• Stated exercise:
Copy out the material below exactly, starting at its first line and ending with the line containing "point(841,256)", including both of those lines.

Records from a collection
______
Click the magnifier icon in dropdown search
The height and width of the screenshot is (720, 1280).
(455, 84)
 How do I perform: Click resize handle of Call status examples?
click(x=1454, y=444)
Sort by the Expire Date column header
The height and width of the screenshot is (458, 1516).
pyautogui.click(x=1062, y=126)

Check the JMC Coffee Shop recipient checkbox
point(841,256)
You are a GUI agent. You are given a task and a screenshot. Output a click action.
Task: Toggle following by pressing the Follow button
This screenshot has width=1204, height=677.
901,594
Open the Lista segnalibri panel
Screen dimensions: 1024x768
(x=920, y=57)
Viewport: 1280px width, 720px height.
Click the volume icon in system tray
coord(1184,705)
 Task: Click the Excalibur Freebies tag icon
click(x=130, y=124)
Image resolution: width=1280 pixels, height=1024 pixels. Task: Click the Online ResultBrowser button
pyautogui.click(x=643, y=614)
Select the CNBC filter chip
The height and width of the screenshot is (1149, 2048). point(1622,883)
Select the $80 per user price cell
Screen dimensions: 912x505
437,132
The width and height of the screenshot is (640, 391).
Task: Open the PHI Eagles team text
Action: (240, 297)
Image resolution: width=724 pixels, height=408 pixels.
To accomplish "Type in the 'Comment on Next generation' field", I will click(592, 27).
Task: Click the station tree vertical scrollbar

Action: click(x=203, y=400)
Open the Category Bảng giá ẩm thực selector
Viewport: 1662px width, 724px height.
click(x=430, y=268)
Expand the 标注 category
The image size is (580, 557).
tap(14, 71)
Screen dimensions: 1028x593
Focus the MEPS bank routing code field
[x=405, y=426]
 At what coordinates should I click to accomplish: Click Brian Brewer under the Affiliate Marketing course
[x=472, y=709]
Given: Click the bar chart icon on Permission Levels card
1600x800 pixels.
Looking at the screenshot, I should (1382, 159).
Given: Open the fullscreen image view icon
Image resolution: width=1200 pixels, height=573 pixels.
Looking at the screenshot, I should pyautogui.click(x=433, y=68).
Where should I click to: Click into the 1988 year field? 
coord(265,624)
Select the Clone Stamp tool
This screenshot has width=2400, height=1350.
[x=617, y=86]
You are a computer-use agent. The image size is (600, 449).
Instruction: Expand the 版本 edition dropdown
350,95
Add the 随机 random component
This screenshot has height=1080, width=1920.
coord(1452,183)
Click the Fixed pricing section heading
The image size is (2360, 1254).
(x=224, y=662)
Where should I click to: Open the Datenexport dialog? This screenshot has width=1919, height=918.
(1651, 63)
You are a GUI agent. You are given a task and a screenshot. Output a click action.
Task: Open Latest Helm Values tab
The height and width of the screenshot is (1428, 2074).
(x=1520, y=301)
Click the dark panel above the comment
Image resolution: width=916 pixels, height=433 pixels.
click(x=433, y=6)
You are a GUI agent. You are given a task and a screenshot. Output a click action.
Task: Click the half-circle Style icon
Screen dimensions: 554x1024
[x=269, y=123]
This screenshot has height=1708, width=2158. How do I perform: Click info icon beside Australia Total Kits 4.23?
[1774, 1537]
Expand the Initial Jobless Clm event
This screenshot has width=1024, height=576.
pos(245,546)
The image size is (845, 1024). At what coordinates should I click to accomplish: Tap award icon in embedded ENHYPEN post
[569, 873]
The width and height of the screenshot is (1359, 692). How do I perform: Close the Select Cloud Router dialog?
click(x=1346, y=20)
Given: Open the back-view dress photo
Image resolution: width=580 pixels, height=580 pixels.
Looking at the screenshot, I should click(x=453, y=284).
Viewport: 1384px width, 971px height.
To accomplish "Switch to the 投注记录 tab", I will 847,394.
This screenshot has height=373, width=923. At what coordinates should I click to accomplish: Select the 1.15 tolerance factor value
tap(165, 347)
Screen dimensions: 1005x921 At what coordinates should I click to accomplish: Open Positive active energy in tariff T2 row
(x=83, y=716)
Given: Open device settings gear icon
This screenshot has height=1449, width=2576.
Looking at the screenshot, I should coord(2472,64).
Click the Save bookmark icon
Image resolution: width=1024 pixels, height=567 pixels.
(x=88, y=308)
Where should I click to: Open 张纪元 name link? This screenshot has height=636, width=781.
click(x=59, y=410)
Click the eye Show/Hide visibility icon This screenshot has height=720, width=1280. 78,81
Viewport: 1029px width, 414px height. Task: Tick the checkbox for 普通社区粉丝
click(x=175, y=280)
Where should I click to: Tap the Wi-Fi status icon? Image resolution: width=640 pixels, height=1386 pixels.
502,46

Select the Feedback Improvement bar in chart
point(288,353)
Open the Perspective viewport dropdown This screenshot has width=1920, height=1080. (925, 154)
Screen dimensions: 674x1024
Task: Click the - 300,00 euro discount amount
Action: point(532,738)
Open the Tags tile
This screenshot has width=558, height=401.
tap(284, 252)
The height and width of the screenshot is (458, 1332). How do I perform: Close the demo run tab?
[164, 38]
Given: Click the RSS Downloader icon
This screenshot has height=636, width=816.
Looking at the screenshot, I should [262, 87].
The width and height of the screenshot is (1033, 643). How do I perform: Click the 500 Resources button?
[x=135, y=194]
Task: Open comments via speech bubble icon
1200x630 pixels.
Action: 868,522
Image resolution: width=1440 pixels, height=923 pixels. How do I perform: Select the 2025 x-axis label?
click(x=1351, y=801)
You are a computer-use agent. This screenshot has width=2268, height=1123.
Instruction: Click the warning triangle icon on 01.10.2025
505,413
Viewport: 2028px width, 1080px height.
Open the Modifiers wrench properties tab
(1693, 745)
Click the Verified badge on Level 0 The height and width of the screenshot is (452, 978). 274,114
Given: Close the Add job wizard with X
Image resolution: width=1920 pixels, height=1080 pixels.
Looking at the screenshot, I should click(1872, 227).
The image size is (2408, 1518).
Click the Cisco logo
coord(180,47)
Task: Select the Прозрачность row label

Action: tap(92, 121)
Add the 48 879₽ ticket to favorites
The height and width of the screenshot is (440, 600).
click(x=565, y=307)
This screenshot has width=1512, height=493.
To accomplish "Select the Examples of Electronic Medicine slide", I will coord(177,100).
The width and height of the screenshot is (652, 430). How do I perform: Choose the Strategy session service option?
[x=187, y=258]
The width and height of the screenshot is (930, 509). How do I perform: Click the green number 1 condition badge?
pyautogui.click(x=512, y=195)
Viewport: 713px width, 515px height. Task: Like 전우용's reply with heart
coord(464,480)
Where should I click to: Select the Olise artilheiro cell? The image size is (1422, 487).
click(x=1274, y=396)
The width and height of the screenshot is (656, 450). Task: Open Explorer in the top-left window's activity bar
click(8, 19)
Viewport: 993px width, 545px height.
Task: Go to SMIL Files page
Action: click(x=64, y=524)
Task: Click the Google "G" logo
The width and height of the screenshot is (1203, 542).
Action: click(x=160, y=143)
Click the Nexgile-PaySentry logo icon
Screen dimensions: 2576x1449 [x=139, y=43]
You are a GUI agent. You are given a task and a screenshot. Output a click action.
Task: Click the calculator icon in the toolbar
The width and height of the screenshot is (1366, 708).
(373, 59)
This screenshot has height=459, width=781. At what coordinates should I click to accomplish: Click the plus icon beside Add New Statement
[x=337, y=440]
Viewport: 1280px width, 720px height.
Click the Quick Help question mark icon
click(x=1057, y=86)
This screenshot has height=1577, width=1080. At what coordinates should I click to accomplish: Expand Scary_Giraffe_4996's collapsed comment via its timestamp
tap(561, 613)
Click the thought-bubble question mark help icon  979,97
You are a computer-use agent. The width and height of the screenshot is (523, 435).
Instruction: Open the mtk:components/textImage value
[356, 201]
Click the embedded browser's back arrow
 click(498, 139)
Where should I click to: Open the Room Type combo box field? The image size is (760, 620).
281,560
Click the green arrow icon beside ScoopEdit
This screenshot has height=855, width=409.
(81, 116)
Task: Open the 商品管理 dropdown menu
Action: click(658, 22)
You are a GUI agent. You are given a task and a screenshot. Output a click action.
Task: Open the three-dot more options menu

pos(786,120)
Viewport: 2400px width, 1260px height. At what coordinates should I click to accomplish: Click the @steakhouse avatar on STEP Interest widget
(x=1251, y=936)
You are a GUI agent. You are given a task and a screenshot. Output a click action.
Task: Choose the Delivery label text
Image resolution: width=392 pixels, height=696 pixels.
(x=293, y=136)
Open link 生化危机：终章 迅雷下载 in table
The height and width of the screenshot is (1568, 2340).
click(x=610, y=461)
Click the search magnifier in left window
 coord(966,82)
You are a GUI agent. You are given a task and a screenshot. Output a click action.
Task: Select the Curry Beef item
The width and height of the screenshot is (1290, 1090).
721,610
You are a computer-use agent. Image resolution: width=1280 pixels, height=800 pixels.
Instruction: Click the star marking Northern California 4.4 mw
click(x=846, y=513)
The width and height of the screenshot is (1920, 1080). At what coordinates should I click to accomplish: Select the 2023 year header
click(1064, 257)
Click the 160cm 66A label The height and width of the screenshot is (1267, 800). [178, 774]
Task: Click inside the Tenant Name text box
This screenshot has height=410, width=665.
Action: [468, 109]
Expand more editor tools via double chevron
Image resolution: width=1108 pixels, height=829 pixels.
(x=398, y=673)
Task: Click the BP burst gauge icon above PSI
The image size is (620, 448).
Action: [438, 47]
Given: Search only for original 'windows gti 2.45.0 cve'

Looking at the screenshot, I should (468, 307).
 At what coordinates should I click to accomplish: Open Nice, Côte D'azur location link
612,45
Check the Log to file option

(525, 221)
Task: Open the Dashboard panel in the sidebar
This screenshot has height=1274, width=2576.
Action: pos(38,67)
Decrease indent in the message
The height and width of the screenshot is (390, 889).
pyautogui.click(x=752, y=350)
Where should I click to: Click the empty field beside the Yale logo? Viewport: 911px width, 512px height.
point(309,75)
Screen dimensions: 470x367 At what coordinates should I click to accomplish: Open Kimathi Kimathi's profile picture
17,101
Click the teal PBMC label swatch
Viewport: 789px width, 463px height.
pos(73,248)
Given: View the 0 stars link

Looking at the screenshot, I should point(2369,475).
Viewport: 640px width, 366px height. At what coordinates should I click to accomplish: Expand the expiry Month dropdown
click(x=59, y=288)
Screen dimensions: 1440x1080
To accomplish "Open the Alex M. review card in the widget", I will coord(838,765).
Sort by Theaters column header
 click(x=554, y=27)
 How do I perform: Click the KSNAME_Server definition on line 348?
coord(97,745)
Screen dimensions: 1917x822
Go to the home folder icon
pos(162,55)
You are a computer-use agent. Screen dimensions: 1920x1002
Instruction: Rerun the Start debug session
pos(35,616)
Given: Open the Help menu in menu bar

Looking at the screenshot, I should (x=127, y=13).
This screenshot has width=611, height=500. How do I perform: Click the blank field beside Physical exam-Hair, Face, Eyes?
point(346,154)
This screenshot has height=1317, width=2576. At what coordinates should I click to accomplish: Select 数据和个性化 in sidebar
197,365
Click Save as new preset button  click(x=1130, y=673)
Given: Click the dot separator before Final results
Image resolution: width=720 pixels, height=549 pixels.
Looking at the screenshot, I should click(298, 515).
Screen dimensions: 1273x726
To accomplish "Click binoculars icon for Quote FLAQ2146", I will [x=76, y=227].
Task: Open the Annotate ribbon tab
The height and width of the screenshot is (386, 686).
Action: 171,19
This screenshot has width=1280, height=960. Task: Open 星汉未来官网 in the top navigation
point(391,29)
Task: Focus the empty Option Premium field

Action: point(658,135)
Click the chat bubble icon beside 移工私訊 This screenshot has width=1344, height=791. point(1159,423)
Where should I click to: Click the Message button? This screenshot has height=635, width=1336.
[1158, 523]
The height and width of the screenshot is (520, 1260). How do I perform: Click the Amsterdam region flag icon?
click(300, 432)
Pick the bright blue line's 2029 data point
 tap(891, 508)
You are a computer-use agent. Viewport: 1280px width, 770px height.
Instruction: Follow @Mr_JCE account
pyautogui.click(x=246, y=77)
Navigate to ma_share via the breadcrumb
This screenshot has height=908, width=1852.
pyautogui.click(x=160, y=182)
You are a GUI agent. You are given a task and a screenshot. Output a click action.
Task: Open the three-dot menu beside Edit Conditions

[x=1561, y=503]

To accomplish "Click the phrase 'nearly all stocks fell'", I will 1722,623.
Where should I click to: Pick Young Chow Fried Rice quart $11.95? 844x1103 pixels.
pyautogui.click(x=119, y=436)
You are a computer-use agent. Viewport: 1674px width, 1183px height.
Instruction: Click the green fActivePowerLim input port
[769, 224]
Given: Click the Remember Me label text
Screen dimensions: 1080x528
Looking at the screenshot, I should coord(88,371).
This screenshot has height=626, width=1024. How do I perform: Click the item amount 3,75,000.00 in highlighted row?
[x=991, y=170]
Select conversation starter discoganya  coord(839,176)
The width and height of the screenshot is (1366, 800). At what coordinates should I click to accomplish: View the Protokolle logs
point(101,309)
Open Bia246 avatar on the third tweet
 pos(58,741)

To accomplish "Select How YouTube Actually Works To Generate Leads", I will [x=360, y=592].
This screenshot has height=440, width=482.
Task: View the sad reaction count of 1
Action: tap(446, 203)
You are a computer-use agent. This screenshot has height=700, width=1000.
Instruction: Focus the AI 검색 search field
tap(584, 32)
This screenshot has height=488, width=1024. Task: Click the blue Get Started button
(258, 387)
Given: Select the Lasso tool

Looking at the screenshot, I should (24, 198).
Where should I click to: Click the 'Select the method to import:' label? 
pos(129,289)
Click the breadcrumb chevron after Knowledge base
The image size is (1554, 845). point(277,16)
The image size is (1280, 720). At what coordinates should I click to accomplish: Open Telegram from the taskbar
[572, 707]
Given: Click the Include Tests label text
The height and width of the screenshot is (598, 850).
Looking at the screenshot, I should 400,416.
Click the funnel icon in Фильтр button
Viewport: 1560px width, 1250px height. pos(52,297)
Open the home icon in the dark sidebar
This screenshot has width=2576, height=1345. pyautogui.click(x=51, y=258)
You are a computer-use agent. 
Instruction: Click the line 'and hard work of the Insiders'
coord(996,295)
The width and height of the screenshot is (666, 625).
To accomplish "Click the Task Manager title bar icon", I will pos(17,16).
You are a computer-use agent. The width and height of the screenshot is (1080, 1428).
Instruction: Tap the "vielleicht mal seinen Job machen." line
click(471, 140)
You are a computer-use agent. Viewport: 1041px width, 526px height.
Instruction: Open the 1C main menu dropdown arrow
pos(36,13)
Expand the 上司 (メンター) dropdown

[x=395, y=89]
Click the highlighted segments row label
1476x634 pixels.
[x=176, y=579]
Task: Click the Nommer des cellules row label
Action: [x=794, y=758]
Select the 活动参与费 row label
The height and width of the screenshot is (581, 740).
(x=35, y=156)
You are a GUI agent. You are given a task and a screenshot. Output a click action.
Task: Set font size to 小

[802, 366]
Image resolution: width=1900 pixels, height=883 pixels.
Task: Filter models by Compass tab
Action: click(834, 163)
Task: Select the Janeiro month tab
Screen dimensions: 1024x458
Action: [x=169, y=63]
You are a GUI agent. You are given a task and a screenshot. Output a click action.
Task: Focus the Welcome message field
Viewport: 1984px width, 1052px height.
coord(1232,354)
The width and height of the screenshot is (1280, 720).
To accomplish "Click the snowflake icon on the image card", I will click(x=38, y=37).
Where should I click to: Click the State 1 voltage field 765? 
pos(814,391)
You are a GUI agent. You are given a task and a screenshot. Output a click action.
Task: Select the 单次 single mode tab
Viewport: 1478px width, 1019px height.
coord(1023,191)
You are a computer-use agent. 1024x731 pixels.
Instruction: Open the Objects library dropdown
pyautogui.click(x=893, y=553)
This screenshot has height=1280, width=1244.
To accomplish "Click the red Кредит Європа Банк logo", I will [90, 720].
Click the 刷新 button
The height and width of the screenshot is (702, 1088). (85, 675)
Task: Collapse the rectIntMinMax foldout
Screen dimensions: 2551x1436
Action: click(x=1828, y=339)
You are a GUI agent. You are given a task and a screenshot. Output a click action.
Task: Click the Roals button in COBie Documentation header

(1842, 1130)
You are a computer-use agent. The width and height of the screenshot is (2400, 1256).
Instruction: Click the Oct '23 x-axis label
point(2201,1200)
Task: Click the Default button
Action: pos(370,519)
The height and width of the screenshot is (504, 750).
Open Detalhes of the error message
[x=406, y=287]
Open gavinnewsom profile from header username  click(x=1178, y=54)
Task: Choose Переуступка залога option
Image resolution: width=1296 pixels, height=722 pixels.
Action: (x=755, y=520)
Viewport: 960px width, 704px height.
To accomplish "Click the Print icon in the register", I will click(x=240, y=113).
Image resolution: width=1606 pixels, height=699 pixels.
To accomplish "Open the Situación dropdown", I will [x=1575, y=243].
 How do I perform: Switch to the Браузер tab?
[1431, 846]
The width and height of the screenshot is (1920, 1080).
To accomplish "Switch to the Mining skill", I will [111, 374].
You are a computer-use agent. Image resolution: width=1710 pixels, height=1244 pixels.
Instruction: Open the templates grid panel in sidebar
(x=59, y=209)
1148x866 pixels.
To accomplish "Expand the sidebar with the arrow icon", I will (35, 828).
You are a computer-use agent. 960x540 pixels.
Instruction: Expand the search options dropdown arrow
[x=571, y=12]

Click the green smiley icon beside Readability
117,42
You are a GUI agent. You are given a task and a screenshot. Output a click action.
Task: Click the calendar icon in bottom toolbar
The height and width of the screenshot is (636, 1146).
______
• Output for this task:
Click the magnifier icon in dropdown search
The height and width of the screenshot is (720, 1280).
(455, 84)
 How do I perform: Click resize handle of Call status examples?
click(x=1454, y=444)
Sort by the Expire Date column header
The height and width of the screenshot is (458, 1516).
pyautogui.click(x=1062, y=126)

Check the JMC Coffee Shop recipient checkbox
point(841,256)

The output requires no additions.